# where to go



## brooklyn fish (Sep 26, 2010)

I have some business in Orlando in mid January. Would like to take a week after that for some fishing. Question is where. Have been to Hutchinson Island and caught some whiting and other small stuff. Can only bring a 7 foot and a 6.5 foot spinning rod with 17 pound test. Any recommendations would be helpful. Is algae a problem?

Brooklyn fish


----------



## ez2cdave (Oct 13, 2008)

brooklyn fish said:


> I have some business in Orlando in mid January. Would like to take a week after that for some fishing. Question is where. Have been to Hutchinson Island and caught some whiting and other small stuff. Can only bring a 7 foot and a 6.5 foot spinning rod with 17 pound test. Any recommendations would be helpful. Is algae a problem?
> 
> Brooklyn fish


There is a Red Tide problem in the Gulf of Mexico . . . I suggest that you head over to the East Coast.

*http://www.fox13news.com/news/local-news/207810399-story*

My recommendation would be Sebastian Inlet, about 1hr, 45 min from Orlando. ******'s Bait & Tackle, just North of the Inlet is excellent !

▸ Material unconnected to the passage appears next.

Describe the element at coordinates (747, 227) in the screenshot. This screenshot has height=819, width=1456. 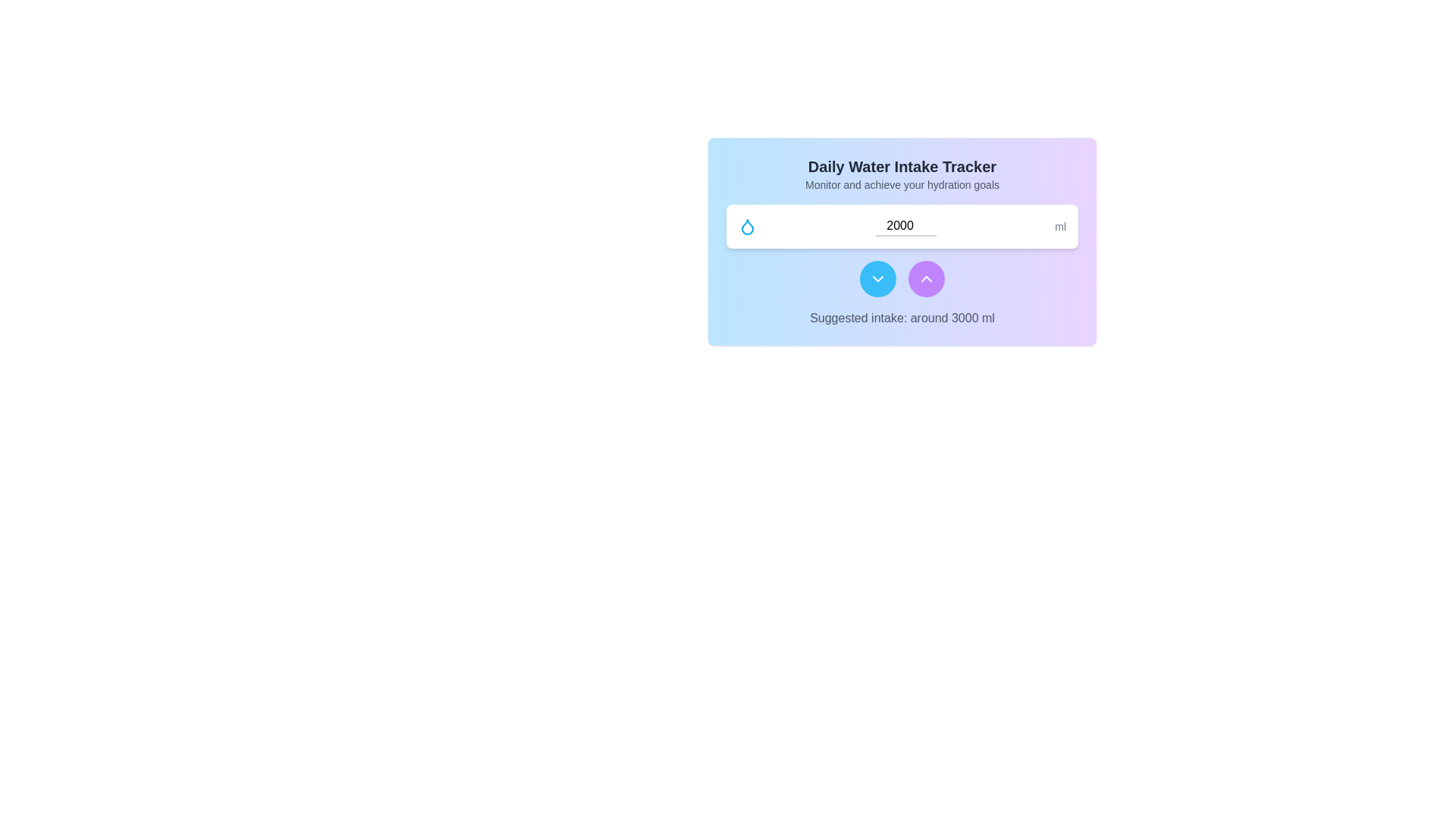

*https://www.google.com/maps/dir/Sebastian+Inlet+State+Park,+FL/Orlando,+FL/@28.1485499,-81.2025756,10z/data=!3m1!4b1!4m13!4m12!1m5!1m1!1s0x88de420958ca31d7:0xf19552459f073261!2m2!1d-80.44795!2d27.8522101!1m5!1m1!1s0x88e773d8fecdbc77:0xac3b2063ca5bf9e!2m2!1d-81.3792365!2d28.5383355*

Tight Lines !!!


----------



## ez2cdave (Oct 13, 2008)




----------



## brooklyn fish (Sep 26, 2010)

Thanks much, ez2cdave.

Brooklyn fish


----------



## ez2cdave (Oct 13, 2008)

brooklyn fish said:


> Thanks much, ez2cdave.
> 
> Brooklyn fish


Anytime . . . Have a safe trip !

Tight Lines !


----------



## greg12345 (Jan 8, 2007)

I second the sebastian inlet/melbourne beach area, paradise for me. I would downsize your line, 17lb test will kill your casting distance.


----------



## brooklyn fish (Sep 26, 2010)

greg12345 said:


> I second the sebastian inlet/melbourne beach area, paradise for me. I would downsize your line, 17lb test will kill your casting distance.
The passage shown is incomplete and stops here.